=== Begin Enclosure ===
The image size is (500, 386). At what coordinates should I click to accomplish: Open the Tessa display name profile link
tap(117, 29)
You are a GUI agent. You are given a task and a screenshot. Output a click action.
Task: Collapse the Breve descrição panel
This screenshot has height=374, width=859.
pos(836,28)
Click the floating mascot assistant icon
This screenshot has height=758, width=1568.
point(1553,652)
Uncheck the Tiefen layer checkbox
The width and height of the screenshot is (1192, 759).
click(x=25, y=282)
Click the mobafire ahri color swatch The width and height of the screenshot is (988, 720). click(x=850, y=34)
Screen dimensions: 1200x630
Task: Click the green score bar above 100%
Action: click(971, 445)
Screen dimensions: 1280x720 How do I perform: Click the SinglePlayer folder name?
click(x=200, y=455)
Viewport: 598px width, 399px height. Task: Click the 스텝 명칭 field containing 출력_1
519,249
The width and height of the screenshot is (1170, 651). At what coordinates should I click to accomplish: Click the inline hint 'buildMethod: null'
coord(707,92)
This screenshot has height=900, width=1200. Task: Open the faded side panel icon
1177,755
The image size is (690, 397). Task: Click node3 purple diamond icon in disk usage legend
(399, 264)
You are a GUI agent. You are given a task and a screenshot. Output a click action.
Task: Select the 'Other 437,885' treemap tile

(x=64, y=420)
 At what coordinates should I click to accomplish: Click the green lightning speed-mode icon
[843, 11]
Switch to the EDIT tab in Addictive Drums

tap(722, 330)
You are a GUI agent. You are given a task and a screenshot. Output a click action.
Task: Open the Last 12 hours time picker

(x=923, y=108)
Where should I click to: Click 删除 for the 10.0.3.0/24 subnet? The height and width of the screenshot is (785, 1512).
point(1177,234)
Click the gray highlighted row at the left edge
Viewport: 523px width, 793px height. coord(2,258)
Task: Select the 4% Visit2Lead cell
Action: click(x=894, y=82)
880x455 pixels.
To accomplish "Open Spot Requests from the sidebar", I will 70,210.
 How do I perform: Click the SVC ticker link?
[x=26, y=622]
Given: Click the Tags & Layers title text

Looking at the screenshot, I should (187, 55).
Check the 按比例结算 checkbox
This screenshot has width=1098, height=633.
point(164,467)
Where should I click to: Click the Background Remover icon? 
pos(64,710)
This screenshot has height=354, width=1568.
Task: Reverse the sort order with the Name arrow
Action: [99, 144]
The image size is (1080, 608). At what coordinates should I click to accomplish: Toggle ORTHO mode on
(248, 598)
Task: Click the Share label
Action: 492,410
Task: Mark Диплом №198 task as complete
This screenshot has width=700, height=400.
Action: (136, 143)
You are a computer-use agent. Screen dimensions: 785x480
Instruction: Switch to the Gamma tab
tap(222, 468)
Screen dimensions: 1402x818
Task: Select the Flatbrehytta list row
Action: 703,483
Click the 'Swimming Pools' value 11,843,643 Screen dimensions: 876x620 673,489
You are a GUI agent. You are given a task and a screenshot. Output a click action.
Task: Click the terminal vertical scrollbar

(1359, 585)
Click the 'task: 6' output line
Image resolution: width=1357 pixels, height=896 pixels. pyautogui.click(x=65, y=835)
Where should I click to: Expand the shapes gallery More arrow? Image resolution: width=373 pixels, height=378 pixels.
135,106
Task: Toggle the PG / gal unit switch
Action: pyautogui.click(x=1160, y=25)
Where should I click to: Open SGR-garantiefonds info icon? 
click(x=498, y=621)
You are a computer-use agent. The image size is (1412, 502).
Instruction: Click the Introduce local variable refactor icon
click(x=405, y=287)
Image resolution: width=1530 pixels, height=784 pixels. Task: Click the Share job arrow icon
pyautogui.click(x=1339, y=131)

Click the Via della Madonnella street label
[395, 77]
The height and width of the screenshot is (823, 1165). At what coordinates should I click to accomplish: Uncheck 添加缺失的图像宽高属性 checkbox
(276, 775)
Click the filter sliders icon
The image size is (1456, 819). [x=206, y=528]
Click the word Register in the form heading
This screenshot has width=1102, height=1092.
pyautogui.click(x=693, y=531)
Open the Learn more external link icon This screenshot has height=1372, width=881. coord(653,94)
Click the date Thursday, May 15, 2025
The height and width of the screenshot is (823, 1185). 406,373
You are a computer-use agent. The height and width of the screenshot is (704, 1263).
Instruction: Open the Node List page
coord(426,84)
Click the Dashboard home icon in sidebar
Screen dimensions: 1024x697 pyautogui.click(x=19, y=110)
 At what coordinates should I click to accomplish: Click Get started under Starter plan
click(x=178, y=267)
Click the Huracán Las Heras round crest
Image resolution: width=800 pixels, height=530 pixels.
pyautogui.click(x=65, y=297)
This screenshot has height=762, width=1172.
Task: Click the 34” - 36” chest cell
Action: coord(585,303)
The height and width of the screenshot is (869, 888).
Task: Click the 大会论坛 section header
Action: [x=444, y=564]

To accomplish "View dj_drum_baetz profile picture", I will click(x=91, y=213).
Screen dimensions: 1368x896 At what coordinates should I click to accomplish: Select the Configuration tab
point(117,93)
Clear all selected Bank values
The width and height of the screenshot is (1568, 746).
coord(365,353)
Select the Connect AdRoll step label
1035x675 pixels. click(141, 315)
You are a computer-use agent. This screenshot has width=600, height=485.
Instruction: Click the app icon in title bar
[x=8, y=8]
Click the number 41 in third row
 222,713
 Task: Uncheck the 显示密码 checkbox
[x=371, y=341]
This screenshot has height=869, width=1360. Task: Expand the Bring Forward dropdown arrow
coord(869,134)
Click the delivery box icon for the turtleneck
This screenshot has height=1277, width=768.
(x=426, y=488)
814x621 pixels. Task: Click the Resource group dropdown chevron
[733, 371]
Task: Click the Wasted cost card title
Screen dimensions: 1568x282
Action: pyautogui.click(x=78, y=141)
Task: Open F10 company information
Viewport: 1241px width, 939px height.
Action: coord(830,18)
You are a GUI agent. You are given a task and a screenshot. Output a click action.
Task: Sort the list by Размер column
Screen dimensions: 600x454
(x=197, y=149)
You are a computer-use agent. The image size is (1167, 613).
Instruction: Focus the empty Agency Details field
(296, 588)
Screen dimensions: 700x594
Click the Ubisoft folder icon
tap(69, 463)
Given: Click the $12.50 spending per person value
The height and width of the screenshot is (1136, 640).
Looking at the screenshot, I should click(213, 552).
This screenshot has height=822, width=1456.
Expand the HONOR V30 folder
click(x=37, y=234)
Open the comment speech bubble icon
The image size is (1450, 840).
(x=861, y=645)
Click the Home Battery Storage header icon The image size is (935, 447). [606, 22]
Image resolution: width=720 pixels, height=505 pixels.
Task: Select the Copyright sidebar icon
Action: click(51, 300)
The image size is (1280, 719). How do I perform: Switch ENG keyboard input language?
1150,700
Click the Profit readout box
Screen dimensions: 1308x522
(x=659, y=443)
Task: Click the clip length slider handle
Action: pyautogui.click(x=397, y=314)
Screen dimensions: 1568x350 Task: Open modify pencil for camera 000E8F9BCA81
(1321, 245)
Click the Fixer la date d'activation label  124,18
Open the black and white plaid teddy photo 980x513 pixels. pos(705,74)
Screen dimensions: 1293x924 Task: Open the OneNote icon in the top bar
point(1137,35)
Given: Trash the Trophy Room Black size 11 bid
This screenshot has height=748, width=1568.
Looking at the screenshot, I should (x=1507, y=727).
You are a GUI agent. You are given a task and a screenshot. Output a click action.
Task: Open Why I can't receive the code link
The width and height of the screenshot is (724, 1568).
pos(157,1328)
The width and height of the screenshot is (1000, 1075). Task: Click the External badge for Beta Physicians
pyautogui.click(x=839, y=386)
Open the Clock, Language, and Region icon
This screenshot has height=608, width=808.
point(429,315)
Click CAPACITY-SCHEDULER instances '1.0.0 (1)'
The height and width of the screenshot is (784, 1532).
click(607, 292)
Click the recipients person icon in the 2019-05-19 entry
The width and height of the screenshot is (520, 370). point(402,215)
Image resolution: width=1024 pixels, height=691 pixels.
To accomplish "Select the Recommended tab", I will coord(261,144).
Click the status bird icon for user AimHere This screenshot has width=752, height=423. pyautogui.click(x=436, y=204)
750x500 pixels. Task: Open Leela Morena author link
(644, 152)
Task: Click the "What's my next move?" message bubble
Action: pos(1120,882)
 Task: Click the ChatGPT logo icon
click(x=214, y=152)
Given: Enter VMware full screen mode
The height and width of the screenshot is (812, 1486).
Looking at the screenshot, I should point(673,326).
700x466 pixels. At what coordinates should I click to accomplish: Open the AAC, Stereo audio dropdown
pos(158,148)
=== End Enclosure ===
◆ The problem: Return the opening line of the data and every line after it through the line containing "Click the floating mascot assistant icon", please, exactly as written and with nothing added.

◆ Solution for this exercise:
The image size is (500, 386). At what coordinates should I click to accomplish: Open the Tessa display name profile link
tap(117, 29)
You are a GUI agent. You are given a task and a screenshot. Output a click action.
Task: Collapse the Breve descrição panel
This screenshot has height=374, width=859.
pos(836,28)
Click the floating mascot assistant icon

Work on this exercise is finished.